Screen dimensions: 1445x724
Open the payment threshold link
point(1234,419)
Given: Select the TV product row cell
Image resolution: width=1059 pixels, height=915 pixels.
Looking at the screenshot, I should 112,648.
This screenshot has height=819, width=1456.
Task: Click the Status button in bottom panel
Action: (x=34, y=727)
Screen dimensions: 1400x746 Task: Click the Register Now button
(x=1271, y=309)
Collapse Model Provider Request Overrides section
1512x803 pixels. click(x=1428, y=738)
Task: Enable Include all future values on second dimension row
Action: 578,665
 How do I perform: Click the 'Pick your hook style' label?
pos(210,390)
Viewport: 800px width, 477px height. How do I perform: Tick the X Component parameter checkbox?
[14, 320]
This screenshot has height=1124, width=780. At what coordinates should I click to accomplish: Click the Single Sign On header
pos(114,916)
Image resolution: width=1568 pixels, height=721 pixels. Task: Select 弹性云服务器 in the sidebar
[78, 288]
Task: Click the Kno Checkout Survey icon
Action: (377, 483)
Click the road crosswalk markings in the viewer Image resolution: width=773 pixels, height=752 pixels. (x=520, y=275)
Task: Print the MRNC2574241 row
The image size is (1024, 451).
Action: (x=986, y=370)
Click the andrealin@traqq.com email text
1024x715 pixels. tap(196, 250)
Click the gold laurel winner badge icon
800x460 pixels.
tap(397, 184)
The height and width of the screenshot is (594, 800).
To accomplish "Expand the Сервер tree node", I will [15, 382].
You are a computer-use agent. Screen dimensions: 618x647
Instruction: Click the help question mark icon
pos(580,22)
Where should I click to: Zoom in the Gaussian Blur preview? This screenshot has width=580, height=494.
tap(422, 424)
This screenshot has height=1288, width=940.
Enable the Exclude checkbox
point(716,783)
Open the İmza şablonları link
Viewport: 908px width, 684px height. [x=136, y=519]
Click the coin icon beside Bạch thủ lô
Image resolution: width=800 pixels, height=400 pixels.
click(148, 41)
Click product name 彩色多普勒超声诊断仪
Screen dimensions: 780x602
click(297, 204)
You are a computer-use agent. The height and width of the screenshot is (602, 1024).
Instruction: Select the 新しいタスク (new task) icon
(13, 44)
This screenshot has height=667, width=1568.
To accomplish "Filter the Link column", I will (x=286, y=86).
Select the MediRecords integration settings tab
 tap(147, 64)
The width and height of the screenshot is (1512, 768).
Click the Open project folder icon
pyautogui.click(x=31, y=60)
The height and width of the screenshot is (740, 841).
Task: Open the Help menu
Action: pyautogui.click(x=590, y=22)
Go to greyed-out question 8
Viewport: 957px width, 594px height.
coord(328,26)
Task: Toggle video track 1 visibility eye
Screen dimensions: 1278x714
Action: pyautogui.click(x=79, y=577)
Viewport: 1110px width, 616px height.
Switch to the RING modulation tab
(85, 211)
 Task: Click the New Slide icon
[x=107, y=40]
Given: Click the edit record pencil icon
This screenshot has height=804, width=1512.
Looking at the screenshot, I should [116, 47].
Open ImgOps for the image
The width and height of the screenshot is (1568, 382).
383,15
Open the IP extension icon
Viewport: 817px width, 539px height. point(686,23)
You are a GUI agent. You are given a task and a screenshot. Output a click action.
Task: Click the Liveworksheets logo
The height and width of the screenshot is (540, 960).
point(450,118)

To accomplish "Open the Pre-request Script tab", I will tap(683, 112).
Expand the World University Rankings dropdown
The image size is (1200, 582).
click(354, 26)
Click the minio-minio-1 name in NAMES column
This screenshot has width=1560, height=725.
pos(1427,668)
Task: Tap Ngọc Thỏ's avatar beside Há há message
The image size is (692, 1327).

*Assignment:* Extract the lines of the preceding material that run from the line with "Image resolution: width=1568" through the line with "Click the gold laurel winner badge icon", inclusive, reproducing them exactly and adding nothing.

*Expected answer:*
Image resolution: width=1568 pixels, height=721 pixels. Task: Select 弹性云服务器 in the sidebar
[78, 288]
Task: Click the Kno Checkout Survey icon
Action: (377, 483)
Click the road crosswalk markings in the viewer Image resolution: width=773 pixels, height=752 pixels. (x=520, y=275)
Task: Print the MRNC2574241 row
The image size is (1024, 451).
Action: (x=986, y=370)
Click the andrealin@traqq.com email text
1024x715 pixels. tap(196, 250)
Click the gold laurel winner badge icon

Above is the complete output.